● **TASK TO COMPLETE**
If a line in the entries below includes "This", show that line.
-------- INFORMATION
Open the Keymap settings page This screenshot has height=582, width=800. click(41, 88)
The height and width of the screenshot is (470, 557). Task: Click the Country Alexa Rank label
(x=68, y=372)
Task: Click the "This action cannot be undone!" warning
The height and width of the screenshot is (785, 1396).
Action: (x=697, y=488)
----------------
-------- INFORMATION
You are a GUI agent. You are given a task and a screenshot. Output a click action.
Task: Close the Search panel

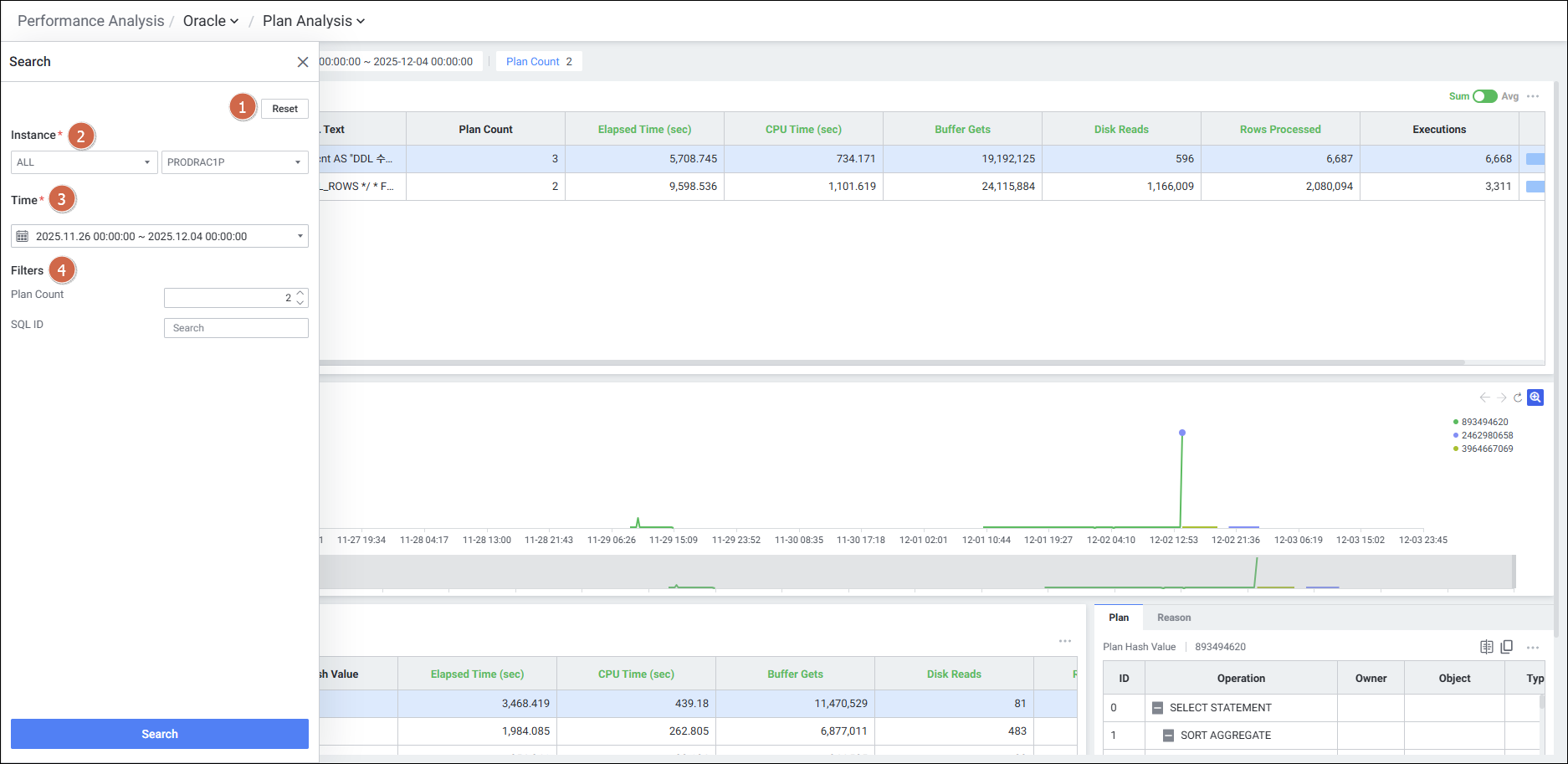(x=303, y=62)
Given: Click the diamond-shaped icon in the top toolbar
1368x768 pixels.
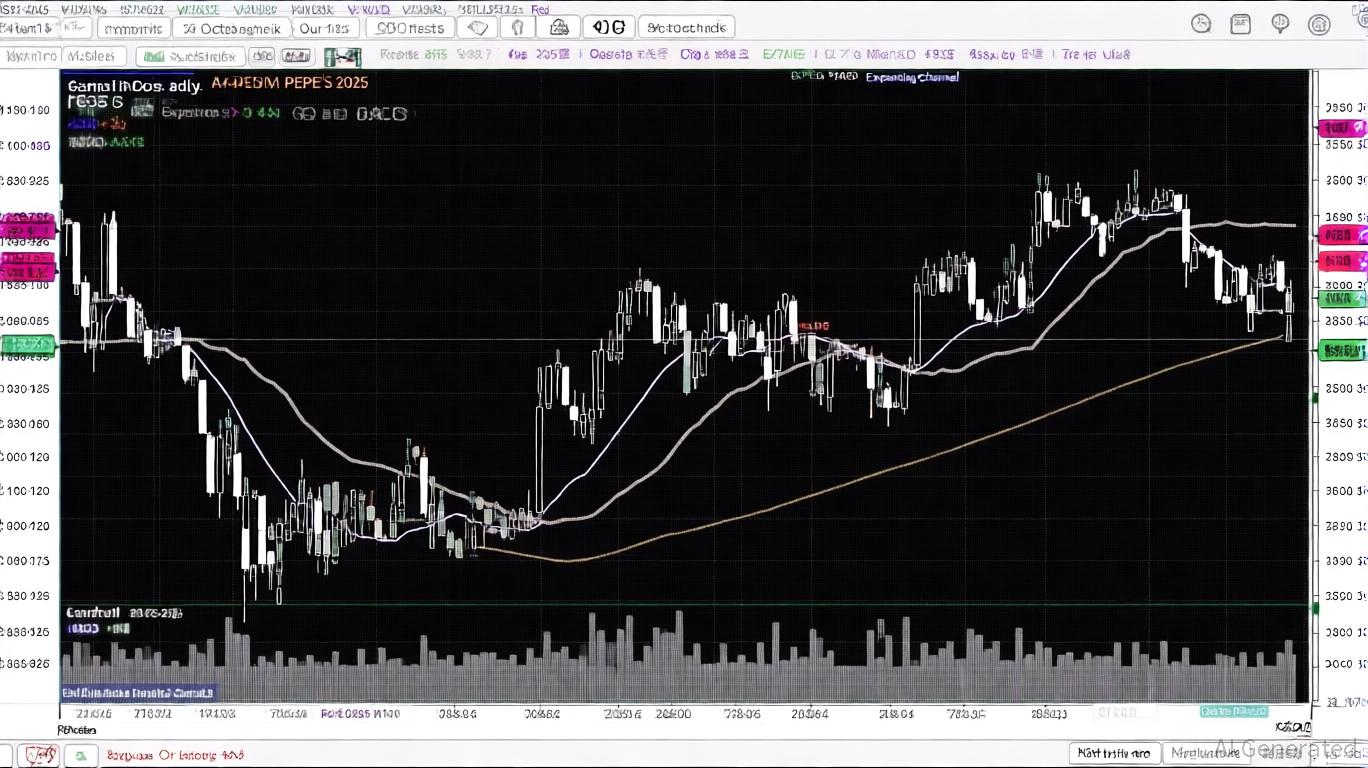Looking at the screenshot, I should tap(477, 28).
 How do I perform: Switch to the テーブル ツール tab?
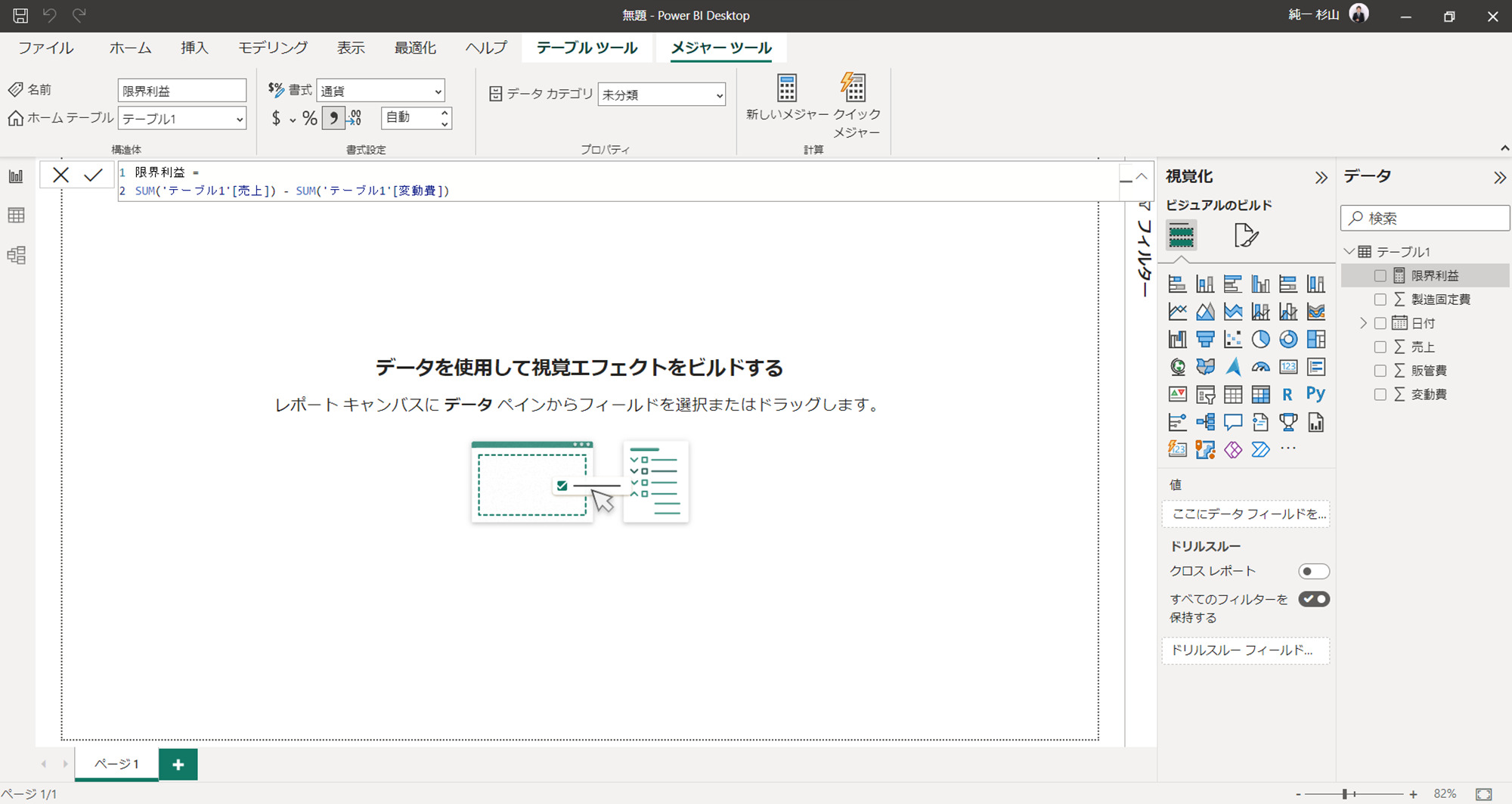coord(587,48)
----------------
-------- INFORMATION
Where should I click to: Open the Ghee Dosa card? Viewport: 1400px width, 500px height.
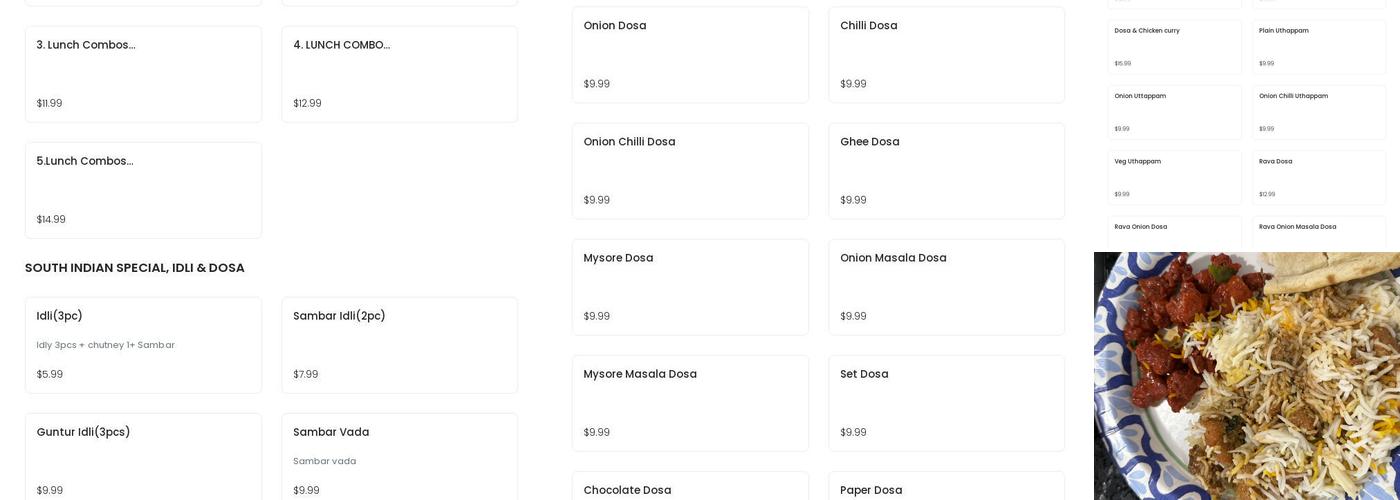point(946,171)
----------------
● **WRITTEN ANSWER**
Open the Keymap settings page This screenshot has height=582, width=800. click(41, 88)
Task: Click the "This action cannot be undone!" warning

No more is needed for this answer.